Welfare & Lavoro

Curare e aver cura nella malattia cronica

In una società ipercompetitiva che mette al centro l'efficienza, la perdita di funzionalità e la trasformazione della triade corpo, spazio, tempo è devastante per i pazienti cronici. Nell'ambito dell'assistenza bisogna perciò certamente affiancare al curare in senso clinico anche l’avere cura, che ha a che fare con la dimensione esistenziale degli individui. Un dovere nella fase di ristrutturazione del sistema sanitario nazionale post pandemia

di Vanna Iori

Le malattie croniche sono una delle principali cause di invalidità e morte nella moderna civiltà occidentale. In tal senso, non possiamo trascurare l’impatto che esse determinano sia sui sistemi sanitari sia nella vita delle persone e delle loro famiglie, stravolgendo la vita nella cronicità in relazione con il tempo, lo spazio e il corpo. Cambia, infatti, la percezione dello scorrere del tempo e del suo vissuto, il senso dello spazio in relazione al sentirsi a casa o in un ambiente estraneo e la relazione con il corpo-persona in una dimensione di cura che, in realtà, lo trasforma molte volte in un corpo-cosa.
Si tratta a ben vedere di elementi che hanno a che fare con l'identità dell'individuo; dimensioni che si trasformano profondamente nell'esperienza della malattia che altera funzioni e percezioni determinando cambiamenti nel concetto di sé e nella dimensione esistenziale. Una trasformazione del corpo che ha un effetto negativo sulla comprensione e la "sensazione di continuità nel tempo e nello spazio". Si tratta – come indicato da Glynis Breakwell nel suo Coping with Threatened Identities – di aspetti centrali nella definizione di un'identità stabile e di un'immagine di sé integra nonostante la malattia e i cambiamenti che essa comporta.

Da ciò deriva evidentemente una modifica non solo della funzionalità fisica ma anche di quella sociale, che è inevitabilmente connessa all'immagine del corpo, alla fiducia in esso e alla percezione che gli altri hanno di noi.
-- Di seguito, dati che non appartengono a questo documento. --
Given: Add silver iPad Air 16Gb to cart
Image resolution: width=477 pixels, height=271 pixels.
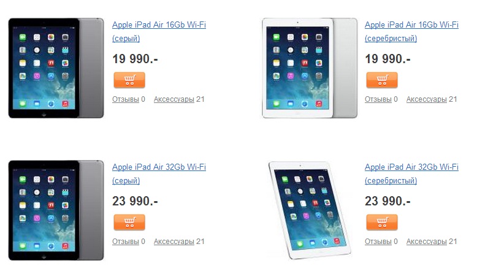Looking at the screenshot, I should pyautogui.click(x=382, y=80).
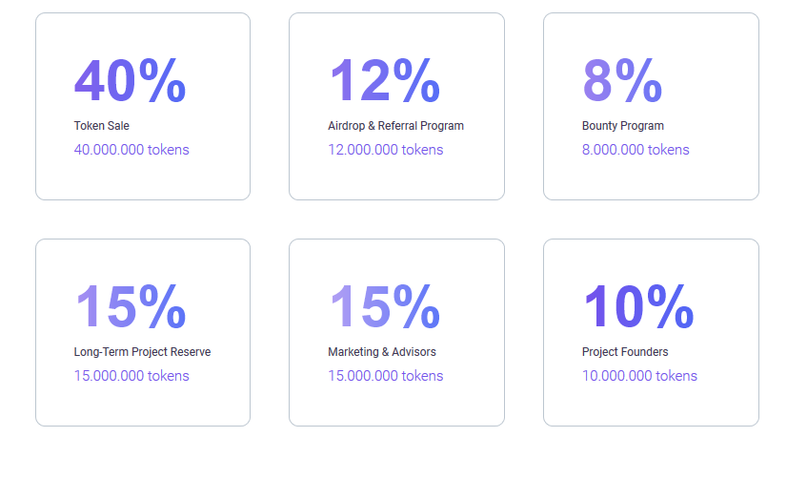
Task: Click empty space in Bounty Program card
Action: click(715, 177)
In questo senso, nelle situazioni di malattia cronica, il futuro, la possibilità, il progetto, il poter essere sono sentimenti e speranze molto difficili da sperimentare e sentire. Per questo, la medicina dovrebbe concentrarsi anche sul progetto di vita e sul corpo-persona oltre che sulla cura del sintomo e sulla gestione della patologia. In una società ipercompetitiva che mette al centro l'efficienza, la perdita di funzionalità e la trasformazione della triade corpo, spazio, tempo è devastante per i pazienti cronici, con una frattura nel senso di continuità e nella relazione con le persone e gli spazi che cambiano la loro natura per come era conosciuta. Nell'ambito dell'assistenza bisogna perciò certamente affiancare al "curare", inteso in senso clinico, l’"avere cura" che ha a che fare con la dimensione esistenziale degli individui, poiché esistono malati inguaribili ma non esistono situazioni di incurabilità. Come ha scritto Eugenio Borgna, «non c'è cura se non si sa cogliere cosa ci sia in un volto, in uno sguardo, in una semplice stretta di mano, e in fondo se non si sia capaci di sentire il destino dell'altro come il nostro proprio destino».

Per questo, in una società che invecchia sempre di più e dove le patologie croniche aumentano, è indispensabile mettere in campo anche un'etica della cura che ci renda capaci di uno sguardo aperto e multidisciplinare sull'esperienza e sulle pratiche sanitarie; una sorta di "intelligenza del cuore", come ci insegnano le neuroscienze a partire da Damasio.

Nella fase di ristrutturazione del sistema sanitario nazionale post pandemia, sarà quindi indispensabile promuovere una rete che tenga insieme l'offerta sanitaria, quella socio-sanitaria e quella socio-assistenziale, coinvolgendo tutti i servizi della comunità locale, del Terzo settore, del volontariato. Oggi, bisogna mettere al centro una presa in carico continua e plurale dei pazienti che si fondi su una nuova consapevolezza del personale socio sanitario e dei professionisti. Dal to cure al to care, con l'obiettivo di restituire il senso di sé e rafforzare le identità provate dalla malattia e dalla paura, passando dall'oggettività alla soggettività, dal corpo-cosa al corpo-persona. Abbiamo l'opportunità di lavorare sia sulla visibilità che sull'invisibilità delle malattie croniche, restituendo alle persone la possibilità di modificare i loro vissuti di tempo, spazio e corpo.

*Vanna Iori, pedagogista, è capogruppo PD in Commissione Sanità del Senato.